# TASK INSTRUCTIONS
After locating the line that bears "The width and", restate word for word that line and the rest of the listing to its final line, excluding all pictures.

[[ PROVIDED DATA, beginning ]]

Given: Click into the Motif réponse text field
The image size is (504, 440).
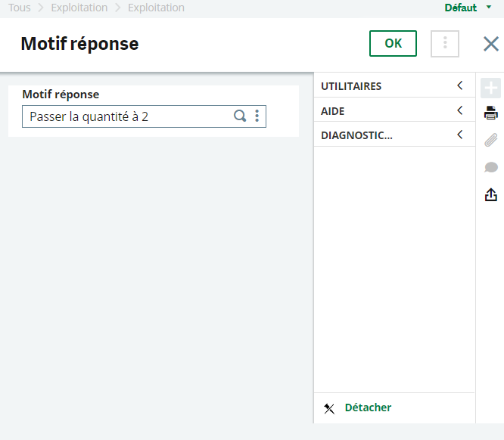Looking at the screenshot, I should click(x=125, y=116).
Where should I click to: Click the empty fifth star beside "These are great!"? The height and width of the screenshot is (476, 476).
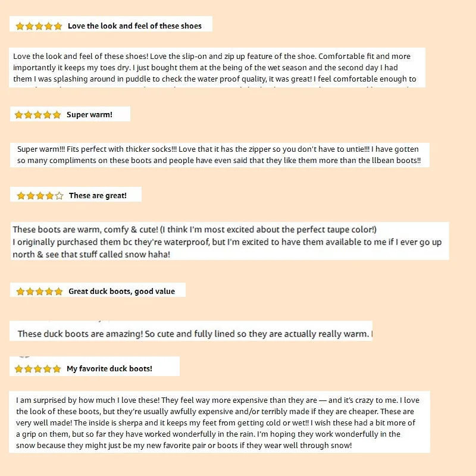click(x=59, y=196)
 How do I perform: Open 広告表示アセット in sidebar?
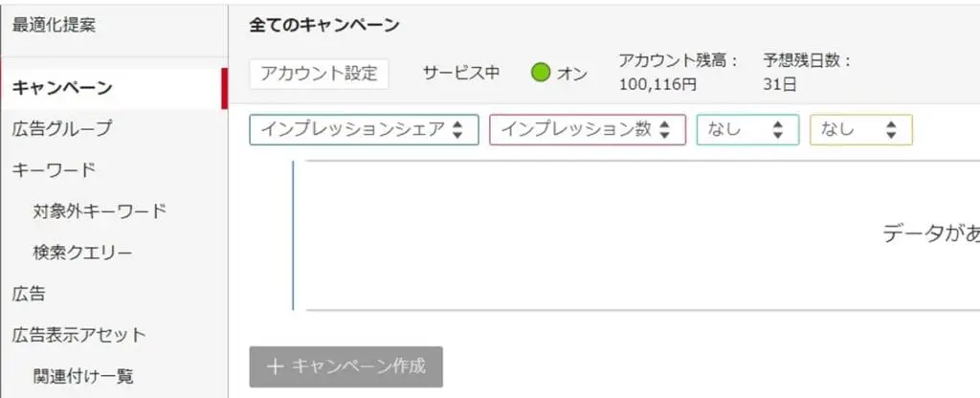pyautogui.click(x=78, y=335)
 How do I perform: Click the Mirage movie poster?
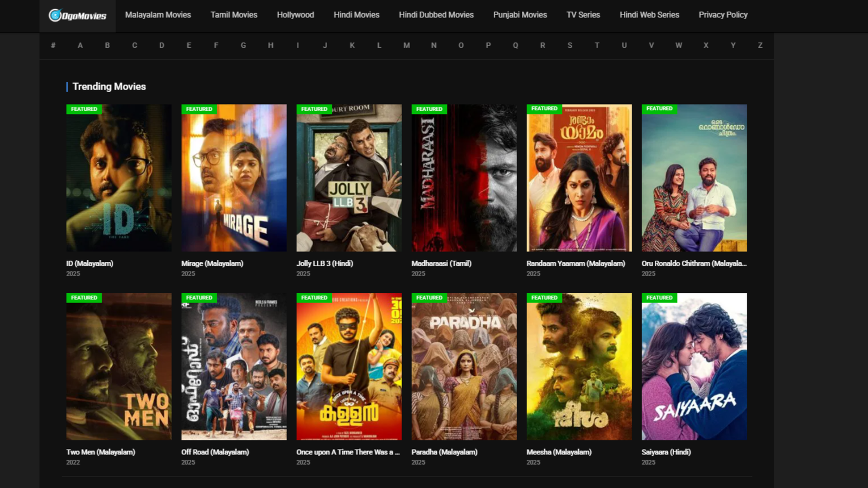(x=234, y=178)
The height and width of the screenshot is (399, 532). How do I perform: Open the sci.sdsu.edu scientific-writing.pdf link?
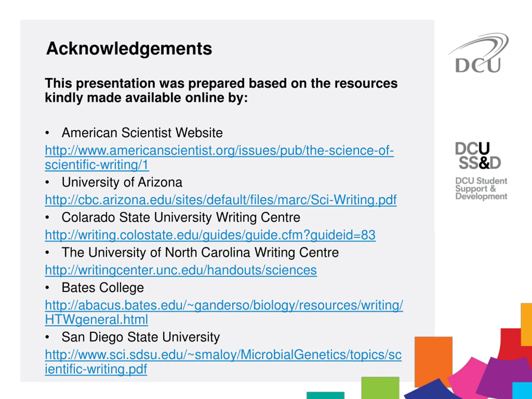point(223,362)
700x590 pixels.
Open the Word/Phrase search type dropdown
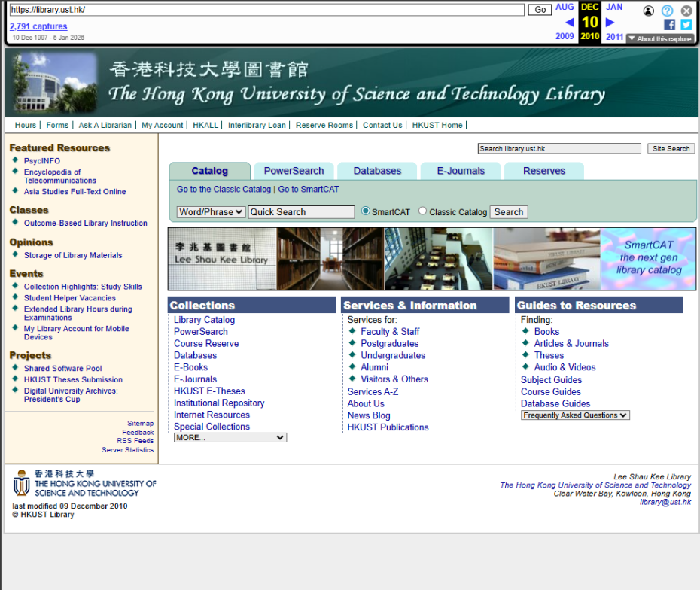[211, 212]
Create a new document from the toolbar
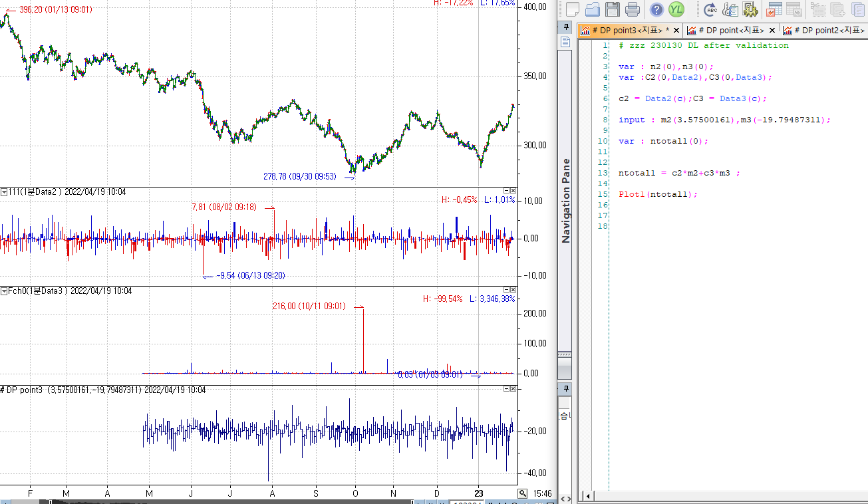This screenshot has height=504, width=868. (573, 9)
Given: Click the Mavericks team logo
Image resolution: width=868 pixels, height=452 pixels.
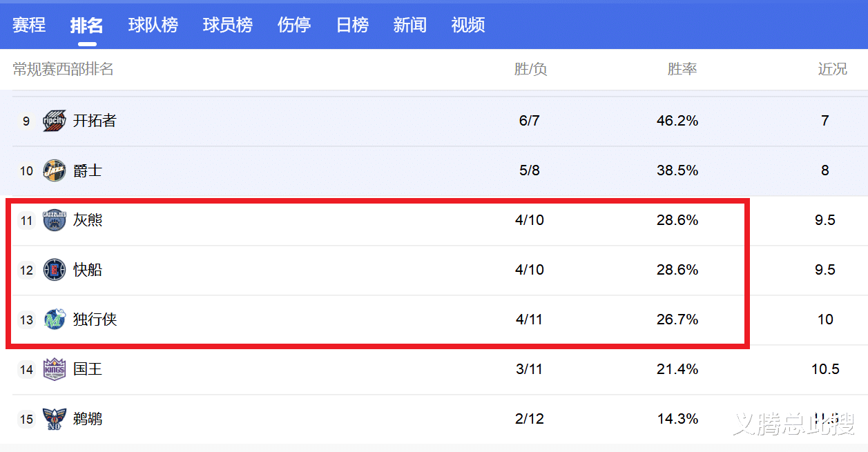Looking at the screenshot, I should pyautogui.click(x=54, y=319).
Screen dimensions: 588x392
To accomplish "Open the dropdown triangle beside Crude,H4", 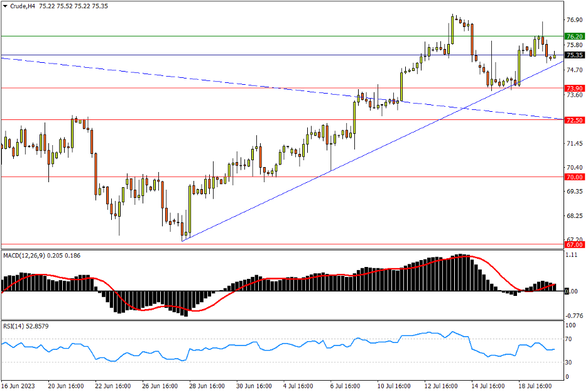I will [x=6, y=6].
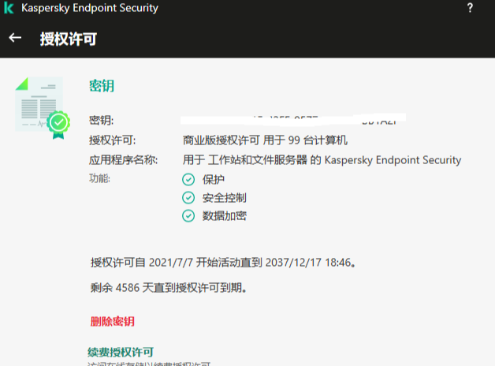The image size is (495, 366).
Task: Click the check icon beside 保护
Action: click(x=188, y=180)
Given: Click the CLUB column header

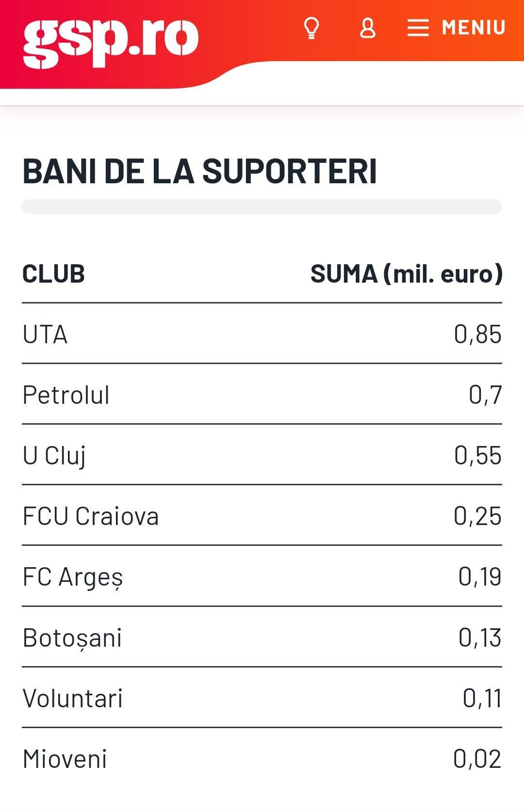Looking at the screenshot, I should pos(53,274).
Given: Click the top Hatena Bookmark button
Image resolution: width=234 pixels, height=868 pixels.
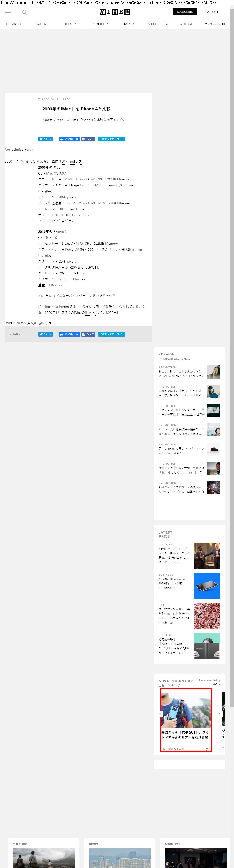Looking at the screenshot, I should pos(111,139).
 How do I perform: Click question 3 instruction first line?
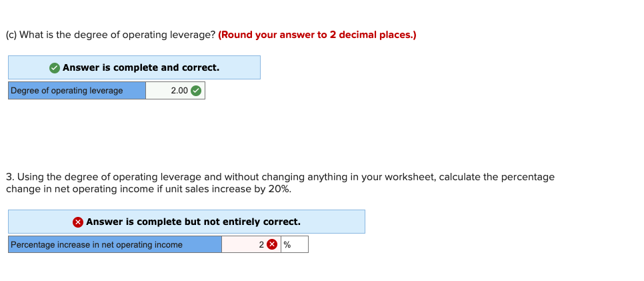(280, 178)
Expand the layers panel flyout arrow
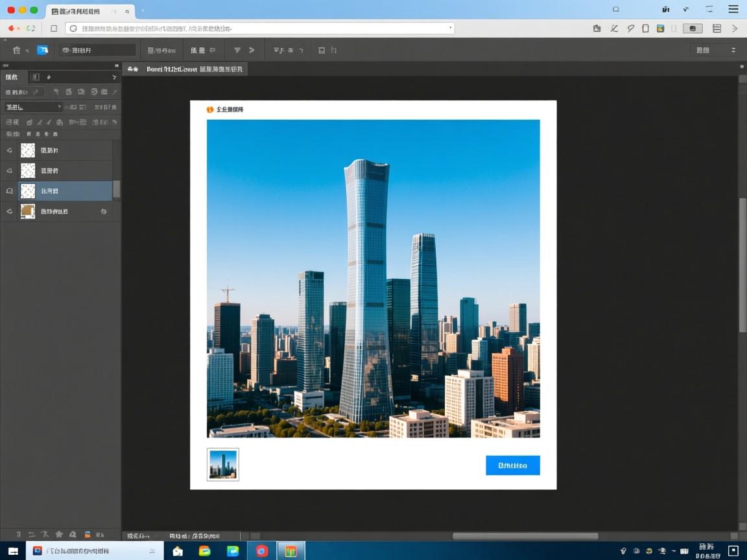This screenshot has height=560, width=747. pos(115,77)
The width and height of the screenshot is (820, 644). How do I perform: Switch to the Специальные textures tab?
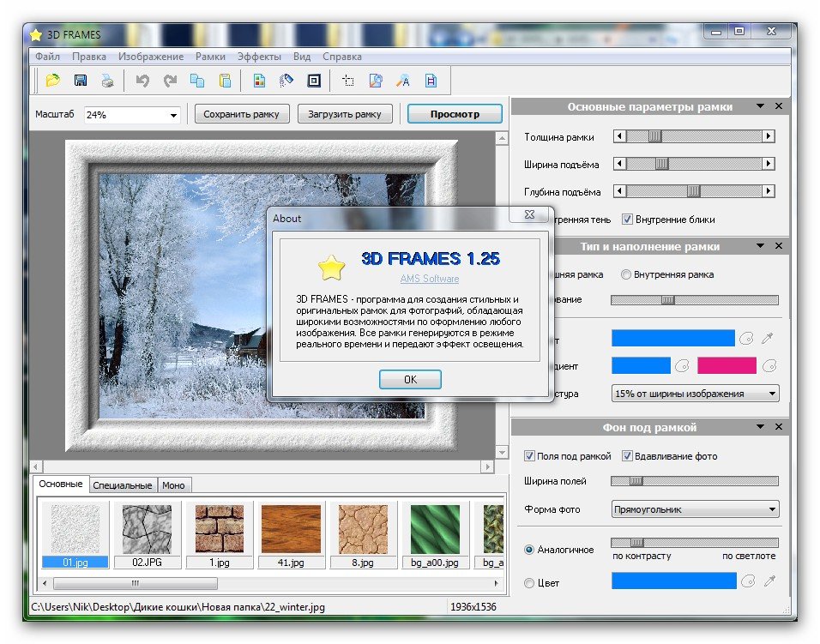click(123, 485)
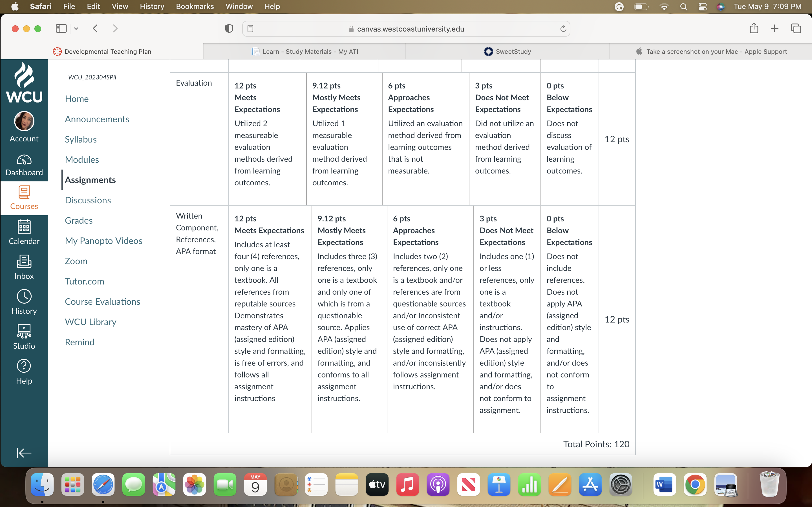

[[ PROVIDED DATA, end ]]

# ANSWER AREA
The width and height of the screenshot is (820, 644). How do I perform: Switch to the Специальные textures tab?
click(123, 485)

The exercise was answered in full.